Par conséquent, l’appréciation du caractère distinctif de la marque antérieure reposera sur son caractère distinctif intrinsèque. En l’espèce, le caractère distinctif de la marque antérieure doit être considéré comme limité pour certains des produits et normal pour d’autres produits.
e) Appréciation globale, autres arguments et conclusion
La fonction essentielle de la marque est de garantir au consommateur ou à l’utilisateur final l’identité d’origine du produit ou du service désigné par la marque en lui permettant, sans risque de confusion, de distinguer ce produit ou ce service de ceux qui ont une autre provenance. Pour que la marque puisse remplir son rôle essentiel dans le système de concurrence non faussée que le RMCUE vise à maintenir, elle doit offrir la garantie que tous les produits ou services désignés par la marque ont été fabriqués sous le contrôle d’une entreprise unique qui est responsable de leur qualité (29/09/1998, C 39/97, Canon, EU:C:1998:442, § 28 ; voir également le considérant 7 du RMCUE).
En outre, bien que le caractère distinctif de la marque antérieure doive être pris en compte dans l’appréciation du risque de confusion, il ne constitue qu’un facteur, parmi d’autres, intervenant dans cette appréciation. Par conséquent, même dans le cas d’une marque antérieure dotée d’un faible caractère distinctif, il peut exister un risque de confusion en raison, notamment, d’une similitude entre les signes en cause et entre les produits ou services visés (01/03/2023, T- 25/22, He&Me, EU:T:2023:99, § 76 ; 24/11/2005, T-346/04, Arthur et Félicie, EU:T:2005:420,
§ 61).
Compte tenu du degré de similitude visuelle et auditive au moins moyen, du degré de similitude conceptuelle au moins faible, du fait que la marque antérieure est entièrement incluse au début du signe contesté, du degré d’attention du public qui n’est pas supérieur à la moyenne et des produits identiques, il existe – bien que le degré de caractère distinctif soit limité pour certains des produits – un risque de confusion au sens de l’article 8, paragraphe 1, sous b), du RMCUE, et, par conséquent, l’opposition est accueillie. Cela s’applique d’autant plus lorsque le degré de caractère distinctif de la marque antérieure est normal.

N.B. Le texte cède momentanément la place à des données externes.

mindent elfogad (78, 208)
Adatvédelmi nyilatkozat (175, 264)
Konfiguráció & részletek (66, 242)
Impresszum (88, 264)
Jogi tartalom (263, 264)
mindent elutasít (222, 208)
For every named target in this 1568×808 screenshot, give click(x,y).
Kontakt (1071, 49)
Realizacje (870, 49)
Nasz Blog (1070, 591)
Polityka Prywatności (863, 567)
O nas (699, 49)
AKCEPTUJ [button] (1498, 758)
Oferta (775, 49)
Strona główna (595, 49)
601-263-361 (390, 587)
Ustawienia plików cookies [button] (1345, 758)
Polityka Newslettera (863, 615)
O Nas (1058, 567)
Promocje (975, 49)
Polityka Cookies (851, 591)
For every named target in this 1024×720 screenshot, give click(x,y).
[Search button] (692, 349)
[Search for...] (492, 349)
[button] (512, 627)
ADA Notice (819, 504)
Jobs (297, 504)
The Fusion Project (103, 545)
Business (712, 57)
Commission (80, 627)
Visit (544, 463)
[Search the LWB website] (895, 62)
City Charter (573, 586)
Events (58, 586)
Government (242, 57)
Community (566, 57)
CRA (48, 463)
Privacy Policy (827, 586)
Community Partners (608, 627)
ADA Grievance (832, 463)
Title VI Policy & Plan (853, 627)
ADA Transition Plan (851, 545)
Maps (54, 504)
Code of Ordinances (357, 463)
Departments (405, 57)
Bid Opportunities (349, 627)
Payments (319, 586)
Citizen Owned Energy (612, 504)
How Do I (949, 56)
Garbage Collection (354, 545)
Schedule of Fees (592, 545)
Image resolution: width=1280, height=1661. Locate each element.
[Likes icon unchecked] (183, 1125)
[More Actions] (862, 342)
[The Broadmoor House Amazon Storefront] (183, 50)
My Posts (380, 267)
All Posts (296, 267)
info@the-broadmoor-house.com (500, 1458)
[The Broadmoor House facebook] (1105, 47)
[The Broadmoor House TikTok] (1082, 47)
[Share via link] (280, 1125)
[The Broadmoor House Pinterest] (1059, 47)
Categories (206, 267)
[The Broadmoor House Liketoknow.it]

Le demandeur n’a pas présenté d’observations.
L’opposition est bien fondée au titre de l’article 8, paragraphe 1, sous b), du RMCUE.
Étant donné que l’enregistrement de la marque de l’Union européenne antérieure conduit au succès de l’opposition
Décision sur opposition n° B 3 247 334 Page 5 sur 6
et au rejet de la marque contestée pour tous les produits visés par l’opposition, il n’y a pas lieu d’examiner l’autre marque antérieure invoquée par l’opposant, à savoir la marque espagnole n° 2 881 479 laquelle, au demeurant, est identique au droit antérieur déjà examiné (16/09/2004, T 342/02, Moser Grupo Media, S.L., EU:T:2004:268).
Décision d’opposition n° B 3 247 334 Page 6 sur 6
DÉPENS
Conformément à l’article 109, paragraphe 1, du RMUE, la partie perdante dans la procédure d’opposition doit supporter les taxes et les frais exposés par l’autre partie.
Étant donné que le demandeur est la partie perdante, il doit supporter la taxe d’opposition ainsi que les frais exposés par l’opposant au cours de la présente procédure.
Conformément à l’article 109, paragraphes 1 et 7, du RMUE et à l’article 18, paragraphe 1, sous c), sous i), du RMCUE, les frais à payer à l’opposant sont la taxe d’opposition et les frais de représentation, qui sont fixés sur la base du taux maximal y prévu.
La division d’opposition
Reiner SARAPOGLU Peter QUAY Ivo TSENKOV
Conformément à l’article 67 du RMUE, toute partie lésée par la présente décision a le droit de former un recours contre celle-ci. Conformément à l’article 68 du RMUE, un acte de recours doit être déposé par écrit auprès de l’Office dans un délai de deux mois à compter de la date de notification de la présente décision. Il doit être déposé dans la langue de la procédure dans laquelle la décision faisant l’objet du recours a été rendue. En outre, un mémoire exposant les motifs du recours doit être déposé dans un délai de quatre mois à compter de la même date. L’acte de recours n’est réputé déposé qu’après paiement de la taxe de recours de 720 EUR.